- What you will do: The answer must consist of every record below, reproduced exactly.

- Recorded data:
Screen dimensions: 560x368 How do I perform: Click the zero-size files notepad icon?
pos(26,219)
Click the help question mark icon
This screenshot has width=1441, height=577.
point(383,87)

- The completed task:
Screen dimensions: 560x368 How do I perform: Click the zero-size files notepad icon?
pos(26,219)
Click the help question mark icon
This screenshot has width=1441, height=577.
point(383,87)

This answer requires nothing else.